Core Concepts

Data Shaping

Data shaping is the practice of structuring content so that facts remain accurate when extracted from context.

Shaped content uses declarative statements instead of narrative flow.

Each statement must be self-contained. It cannot depend on previous sentences for meaning.

Shaping requires identifying what information is essential versus what is explanatory.

Essential information becomes croutons. Explanatory information becomes supporting structure.

Croutons

Croutons are atomic, retrievable fact structures.

A crouton is a single sentence or statement that contains a complete fact.
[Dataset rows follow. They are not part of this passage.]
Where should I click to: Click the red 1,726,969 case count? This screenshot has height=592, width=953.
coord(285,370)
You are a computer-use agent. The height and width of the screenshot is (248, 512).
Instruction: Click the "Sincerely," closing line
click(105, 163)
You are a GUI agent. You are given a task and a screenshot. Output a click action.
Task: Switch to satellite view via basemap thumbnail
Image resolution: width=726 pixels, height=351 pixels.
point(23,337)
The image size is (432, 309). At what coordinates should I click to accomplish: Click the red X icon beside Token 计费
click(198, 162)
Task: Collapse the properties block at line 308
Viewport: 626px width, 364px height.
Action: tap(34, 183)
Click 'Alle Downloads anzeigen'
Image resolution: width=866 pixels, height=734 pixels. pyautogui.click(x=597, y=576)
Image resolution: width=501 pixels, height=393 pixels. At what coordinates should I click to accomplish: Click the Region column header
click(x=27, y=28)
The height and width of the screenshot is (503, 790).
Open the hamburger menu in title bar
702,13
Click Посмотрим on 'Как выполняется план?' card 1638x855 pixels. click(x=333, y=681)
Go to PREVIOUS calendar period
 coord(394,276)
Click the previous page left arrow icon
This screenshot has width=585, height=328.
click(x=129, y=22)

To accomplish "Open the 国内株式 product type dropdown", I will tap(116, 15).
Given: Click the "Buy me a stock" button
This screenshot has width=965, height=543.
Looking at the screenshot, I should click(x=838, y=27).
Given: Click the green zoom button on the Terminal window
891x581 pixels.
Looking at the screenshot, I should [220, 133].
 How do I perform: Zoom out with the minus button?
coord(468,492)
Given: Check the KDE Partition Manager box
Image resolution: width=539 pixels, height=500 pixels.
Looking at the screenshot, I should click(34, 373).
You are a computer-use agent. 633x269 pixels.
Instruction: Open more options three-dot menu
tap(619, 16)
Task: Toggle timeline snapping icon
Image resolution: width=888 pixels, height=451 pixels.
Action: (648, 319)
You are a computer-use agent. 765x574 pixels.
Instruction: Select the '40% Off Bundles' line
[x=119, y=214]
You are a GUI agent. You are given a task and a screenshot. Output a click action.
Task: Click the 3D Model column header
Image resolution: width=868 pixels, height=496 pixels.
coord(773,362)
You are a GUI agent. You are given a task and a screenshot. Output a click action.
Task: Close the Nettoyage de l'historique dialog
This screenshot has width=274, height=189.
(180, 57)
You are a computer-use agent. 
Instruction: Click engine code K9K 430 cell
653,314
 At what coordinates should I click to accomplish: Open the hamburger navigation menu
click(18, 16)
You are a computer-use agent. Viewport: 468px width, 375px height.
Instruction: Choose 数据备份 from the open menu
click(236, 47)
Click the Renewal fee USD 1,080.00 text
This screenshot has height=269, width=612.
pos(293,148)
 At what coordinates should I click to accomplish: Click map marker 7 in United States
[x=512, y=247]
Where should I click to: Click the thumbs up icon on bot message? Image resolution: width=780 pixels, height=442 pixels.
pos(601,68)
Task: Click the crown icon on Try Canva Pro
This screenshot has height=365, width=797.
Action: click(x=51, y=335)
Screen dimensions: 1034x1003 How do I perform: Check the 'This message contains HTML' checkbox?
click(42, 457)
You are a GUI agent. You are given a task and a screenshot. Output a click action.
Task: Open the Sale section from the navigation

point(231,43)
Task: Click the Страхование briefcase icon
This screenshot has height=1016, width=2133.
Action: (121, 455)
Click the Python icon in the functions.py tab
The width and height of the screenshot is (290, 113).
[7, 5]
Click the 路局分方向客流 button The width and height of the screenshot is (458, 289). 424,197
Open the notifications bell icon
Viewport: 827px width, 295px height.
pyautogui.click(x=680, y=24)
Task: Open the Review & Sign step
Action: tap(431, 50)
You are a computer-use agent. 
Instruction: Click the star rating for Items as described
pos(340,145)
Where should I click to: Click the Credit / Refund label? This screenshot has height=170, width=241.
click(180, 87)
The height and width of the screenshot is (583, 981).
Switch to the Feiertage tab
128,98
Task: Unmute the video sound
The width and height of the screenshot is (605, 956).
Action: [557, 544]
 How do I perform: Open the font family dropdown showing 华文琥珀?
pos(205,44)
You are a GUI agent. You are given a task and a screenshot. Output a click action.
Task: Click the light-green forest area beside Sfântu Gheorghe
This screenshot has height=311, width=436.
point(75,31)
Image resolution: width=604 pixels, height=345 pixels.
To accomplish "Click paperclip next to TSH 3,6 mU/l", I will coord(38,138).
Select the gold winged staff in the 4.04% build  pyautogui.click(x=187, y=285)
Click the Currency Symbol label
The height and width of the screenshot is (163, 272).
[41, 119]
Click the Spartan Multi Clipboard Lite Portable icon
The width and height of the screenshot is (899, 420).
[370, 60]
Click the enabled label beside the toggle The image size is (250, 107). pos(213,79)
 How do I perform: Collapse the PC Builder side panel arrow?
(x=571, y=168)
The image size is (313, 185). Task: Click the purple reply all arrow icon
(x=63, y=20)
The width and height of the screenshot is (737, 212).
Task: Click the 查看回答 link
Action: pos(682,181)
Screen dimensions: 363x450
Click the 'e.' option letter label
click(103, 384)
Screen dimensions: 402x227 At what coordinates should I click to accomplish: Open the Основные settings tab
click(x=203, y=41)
Croutons must be self-contained. They cannot require surrounding context to be understood.

When AI systems extract a crouton, it must remain accurate without the rest of the page.

Croutons are the unit of retrieval. AI systems cite croutons, not pages.

See the Crouton Specification for detailed rules.

Precogs

Precogs are predicted information needs that users will have.

Prechunking requires anticipating what questions users will ask and what follow-up questions will emerge.

Precog modeling identifies trust gaps where users need additional information to believe or act on a claim.

Each precog maps to required croutons. Missing croutons cause AI systems to cite other sources or generate incomplete answers.

Precogs are validated through query analysis and answer inspection.

See Precog Modeling for implementation details.

Chunk Boundaries

Chunk boundaries define where one retrievable unit ends and another begins.

AI systems extract content in chunks. These chunks are determined by token limits, semantic breaks, and structural markers.

Prechunking engineers content so that chunk boundaries do not split related facts.

Facts that must be retrieved together must exist within the same potential chunk.

Boundaries are controlled through paragraph structure, list formatting, and section breaks.

Poor boundary placement causes facts to be separated from necessary context, leading to mutation or omission.

Retrieval vs Ranking

Prechunking operates at the retrieval layer, not the ranking layer.

Ranking algorithms determine which pages appear in search results. Retrieval algorithms determine which facts appear in AI-generated answers.

A page can rank first but have zero facts retrieved if its chunks are ambiguous or incomplete.

A page can rank tenth but have multiple facts retrieved if its chunks are clear and complete.

Prechunking ensures facts are available for retrieval. It does not ensure pages rank higher.

Retrieval happens before ranking in AI systems. Content must pass retrieval gates before ranking signals matter.

This is why high-ranking pages are often ignored by AI systems. Their chunks fail retrieval tests.